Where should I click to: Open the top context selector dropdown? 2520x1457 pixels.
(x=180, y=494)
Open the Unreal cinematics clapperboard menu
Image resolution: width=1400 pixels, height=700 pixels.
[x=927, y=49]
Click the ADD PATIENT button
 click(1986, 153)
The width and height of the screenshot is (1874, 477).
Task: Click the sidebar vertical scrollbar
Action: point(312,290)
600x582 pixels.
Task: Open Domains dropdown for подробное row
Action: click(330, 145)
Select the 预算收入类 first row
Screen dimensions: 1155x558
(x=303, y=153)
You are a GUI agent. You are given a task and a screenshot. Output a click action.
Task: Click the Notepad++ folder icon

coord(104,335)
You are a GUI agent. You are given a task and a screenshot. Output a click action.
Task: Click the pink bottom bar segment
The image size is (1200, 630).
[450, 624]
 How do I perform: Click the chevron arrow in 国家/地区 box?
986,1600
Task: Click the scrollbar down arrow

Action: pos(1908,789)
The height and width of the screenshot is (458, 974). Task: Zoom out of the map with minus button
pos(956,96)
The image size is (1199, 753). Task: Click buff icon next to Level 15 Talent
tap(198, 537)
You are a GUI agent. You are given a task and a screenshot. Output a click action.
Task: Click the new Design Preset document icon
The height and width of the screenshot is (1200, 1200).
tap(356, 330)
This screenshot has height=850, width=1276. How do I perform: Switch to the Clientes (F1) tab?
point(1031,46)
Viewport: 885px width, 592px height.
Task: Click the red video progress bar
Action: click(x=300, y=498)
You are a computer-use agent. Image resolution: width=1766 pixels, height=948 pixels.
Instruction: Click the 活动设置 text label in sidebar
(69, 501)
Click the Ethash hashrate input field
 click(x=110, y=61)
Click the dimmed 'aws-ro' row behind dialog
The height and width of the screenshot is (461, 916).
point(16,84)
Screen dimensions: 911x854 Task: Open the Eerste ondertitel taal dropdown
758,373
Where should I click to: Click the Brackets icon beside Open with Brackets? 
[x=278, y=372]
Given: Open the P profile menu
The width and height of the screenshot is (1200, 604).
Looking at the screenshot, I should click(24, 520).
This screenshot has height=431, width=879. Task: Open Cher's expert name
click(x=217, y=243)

- [Problem details]: Show every line in the material above that contains the word "resolution", copying each line in full.

- [Answer to the exercise]:
Image resolution: width=1400 pixels, height=700 pixels.
You are a computer-use agent. Image resolution: width=1766 pixels, height=948 pixels.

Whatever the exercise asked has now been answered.